ZipMoE currently focuses on expert parameter access. Prefill phases, KV cache pressure, multi-app concurrency, and power consumption metrics are not discussed in depth.
Cache planning requires historical statistics. Adapting to highly non-stationary or rapidly switching task environments remains an open question.

vs. Quantized/Pruned MoE: Quantization reduces models via approximation; ZipMoE maintains original BF16 semantics by changing the storage and execution path. ZipMoE offers better consistency, though its compression ceiling is lower.
vs. MoE-Infinity / MoELightning / Klotski: These focus on server-grade offloading and prefetching. ZipMoE targets edge UMA + SSD scenarios, decomposing parameters into parallel-recoverable blocks to avoid forcing server assumptions onto mobile devices.
vs. Lossless Compression (nvCOMP, etc.): While these show lossless compression aids LLMs, they often do not target the conditional activation of MoE or AArch64 edge CPUs.
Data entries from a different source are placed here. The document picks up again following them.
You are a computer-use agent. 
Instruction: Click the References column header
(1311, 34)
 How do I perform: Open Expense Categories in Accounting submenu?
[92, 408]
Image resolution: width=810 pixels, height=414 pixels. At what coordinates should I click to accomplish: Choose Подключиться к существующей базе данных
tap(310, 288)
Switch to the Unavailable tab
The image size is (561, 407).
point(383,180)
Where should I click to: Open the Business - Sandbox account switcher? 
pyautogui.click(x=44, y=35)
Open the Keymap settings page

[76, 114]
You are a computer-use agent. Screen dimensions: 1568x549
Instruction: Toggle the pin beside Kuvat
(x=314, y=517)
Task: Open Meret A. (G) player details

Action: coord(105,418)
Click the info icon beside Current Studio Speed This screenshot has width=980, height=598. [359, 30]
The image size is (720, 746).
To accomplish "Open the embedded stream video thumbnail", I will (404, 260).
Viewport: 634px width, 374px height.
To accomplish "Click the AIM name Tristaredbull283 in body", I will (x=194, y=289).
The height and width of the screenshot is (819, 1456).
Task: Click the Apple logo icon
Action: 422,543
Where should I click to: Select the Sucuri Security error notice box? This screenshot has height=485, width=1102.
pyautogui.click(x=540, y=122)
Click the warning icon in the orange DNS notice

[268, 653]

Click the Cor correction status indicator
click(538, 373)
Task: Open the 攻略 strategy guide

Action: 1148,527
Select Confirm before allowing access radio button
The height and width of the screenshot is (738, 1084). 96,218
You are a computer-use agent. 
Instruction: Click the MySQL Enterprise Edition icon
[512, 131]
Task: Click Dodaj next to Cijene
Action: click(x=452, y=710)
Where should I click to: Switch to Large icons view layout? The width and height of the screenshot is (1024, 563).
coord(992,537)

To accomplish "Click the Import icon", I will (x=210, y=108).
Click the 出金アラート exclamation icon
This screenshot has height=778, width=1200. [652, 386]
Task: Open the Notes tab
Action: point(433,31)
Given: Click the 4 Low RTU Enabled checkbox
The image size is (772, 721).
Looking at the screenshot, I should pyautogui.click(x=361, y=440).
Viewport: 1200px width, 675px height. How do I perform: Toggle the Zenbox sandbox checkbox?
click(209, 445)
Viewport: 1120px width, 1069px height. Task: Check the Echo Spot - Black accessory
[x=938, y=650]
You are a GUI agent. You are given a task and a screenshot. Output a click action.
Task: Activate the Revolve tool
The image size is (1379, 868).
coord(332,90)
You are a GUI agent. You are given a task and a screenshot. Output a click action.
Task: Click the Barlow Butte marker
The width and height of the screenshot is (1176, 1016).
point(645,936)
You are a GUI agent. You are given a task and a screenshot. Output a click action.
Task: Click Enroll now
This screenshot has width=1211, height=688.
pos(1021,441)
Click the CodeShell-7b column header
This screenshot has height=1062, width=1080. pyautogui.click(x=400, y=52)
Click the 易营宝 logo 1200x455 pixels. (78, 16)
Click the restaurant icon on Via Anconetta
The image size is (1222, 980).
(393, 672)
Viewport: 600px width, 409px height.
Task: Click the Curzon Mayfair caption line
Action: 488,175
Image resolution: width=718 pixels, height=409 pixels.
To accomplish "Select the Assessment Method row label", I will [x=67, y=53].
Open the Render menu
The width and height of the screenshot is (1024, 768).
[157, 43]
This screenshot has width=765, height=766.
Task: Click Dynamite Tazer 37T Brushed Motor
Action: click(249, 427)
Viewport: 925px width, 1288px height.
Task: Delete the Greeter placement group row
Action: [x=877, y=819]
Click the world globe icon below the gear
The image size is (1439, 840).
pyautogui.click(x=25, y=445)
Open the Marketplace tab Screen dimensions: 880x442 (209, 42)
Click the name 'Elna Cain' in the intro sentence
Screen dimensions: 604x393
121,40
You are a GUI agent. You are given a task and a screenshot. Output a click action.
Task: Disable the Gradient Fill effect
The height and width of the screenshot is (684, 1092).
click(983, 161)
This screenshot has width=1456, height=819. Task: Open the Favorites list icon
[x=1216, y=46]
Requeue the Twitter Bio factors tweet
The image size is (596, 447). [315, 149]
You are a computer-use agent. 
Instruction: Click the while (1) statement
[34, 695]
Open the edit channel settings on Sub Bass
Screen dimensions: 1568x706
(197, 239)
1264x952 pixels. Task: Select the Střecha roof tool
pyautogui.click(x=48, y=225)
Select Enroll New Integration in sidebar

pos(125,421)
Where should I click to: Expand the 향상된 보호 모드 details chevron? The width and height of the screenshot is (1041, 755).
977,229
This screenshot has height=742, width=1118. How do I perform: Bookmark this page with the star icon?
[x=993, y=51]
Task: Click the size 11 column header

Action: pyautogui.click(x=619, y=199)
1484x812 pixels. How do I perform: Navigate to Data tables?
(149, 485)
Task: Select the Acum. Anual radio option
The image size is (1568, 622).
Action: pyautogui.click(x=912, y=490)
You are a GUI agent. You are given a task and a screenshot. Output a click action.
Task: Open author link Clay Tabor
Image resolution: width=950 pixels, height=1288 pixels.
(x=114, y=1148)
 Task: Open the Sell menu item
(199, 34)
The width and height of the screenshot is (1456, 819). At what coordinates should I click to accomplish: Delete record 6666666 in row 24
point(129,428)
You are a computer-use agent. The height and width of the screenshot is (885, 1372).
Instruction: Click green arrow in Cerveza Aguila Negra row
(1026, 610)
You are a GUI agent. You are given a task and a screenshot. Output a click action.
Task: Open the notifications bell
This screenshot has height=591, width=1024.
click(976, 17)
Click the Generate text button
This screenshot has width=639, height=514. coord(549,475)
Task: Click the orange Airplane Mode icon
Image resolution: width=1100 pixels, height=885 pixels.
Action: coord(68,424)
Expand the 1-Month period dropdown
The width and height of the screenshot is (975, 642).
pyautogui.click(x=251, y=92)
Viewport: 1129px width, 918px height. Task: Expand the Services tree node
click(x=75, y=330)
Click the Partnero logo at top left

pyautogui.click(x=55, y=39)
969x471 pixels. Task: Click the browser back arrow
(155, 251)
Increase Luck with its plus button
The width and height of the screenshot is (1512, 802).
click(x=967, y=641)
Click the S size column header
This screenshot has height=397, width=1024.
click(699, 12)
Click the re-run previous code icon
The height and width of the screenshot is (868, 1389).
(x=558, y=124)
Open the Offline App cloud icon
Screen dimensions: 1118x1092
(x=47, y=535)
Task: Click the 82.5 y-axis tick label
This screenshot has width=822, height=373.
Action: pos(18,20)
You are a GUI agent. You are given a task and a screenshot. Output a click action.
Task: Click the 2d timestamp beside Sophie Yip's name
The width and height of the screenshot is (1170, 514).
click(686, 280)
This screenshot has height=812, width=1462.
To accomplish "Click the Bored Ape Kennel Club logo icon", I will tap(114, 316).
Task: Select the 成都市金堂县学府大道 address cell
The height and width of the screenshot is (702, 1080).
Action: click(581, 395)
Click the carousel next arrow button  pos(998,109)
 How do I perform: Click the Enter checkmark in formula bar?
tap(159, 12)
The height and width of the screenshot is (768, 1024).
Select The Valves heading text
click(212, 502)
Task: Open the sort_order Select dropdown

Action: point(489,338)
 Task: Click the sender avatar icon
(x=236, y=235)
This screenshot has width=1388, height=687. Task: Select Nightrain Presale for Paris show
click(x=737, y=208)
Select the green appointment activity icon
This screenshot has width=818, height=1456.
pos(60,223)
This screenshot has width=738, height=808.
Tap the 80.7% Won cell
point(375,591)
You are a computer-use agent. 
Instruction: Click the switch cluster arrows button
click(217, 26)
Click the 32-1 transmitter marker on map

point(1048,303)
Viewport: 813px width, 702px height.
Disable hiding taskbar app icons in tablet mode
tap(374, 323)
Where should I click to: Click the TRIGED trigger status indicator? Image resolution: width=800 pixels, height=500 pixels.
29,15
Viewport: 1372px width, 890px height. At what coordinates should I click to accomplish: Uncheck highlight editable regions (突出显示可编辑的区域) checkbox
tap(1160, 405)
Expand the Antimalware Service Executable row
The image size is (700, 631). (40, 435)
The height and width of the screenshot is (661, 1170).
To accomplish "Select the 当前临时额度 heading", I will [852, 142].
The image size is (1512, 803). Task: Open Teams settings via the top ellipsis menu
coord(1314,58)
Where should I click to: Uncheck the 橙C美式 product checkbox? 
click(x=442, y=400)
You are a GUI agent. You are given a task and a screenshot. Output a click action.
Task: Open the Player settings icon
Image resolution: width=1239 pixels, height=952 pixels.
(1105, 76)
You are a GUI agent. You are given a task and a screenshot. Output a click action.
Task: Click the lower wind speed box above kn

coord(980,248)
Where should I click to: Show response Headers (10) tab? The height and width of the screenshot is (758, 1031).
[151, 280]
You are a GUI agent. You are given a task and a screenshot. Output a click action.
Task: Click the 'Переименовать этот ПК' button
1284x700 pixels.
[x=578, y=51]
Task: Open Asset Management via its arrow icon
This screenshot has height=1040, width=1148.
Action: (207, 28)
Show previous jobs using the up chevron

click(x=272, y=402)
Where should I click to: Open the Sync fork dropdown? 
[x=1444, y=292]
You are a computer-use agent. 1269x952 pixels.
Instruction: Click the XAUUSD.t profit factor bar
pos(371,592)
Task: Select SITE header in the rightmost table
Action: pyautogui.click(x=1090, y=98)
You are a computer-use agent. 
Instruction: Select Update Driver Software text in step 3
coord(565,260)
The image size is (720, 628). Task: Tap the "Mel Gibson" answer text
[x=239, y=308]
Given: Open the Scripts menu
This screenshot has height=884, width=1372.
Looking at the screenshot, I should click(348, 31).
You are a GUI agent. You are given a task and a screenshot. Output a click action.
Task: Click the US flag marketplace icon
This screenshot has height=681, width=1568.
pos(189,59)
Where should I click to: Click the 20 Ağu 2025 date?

ZipMoE integrates compressors, partial caching, and expert scheduling into a cohesive system.

Rating¶

Novelty: ⭐⭐⭐⭐☆ Integrating BF16 bit-field lossless compression with MoE cache-affinity scheduling is a comprehensive and fresh system perspective.
Experimental Thoroughness: ⭐⭐⭐⭐☆ Covers multiple models and hardware budgets; however, mobile SoC/phone platforms and power metrics would strengthen the work.
Writing Quality: ⭐⭐⭐⭐☆ Clear motivation and theoretical guarantees, though some tables require cross-referencing with figures for full clarity.
Value: ⭐⭐⭐⭐⭐ High utility for edge MoE serving, particularly for security-sensitive cases where lossy quantization is undesirable.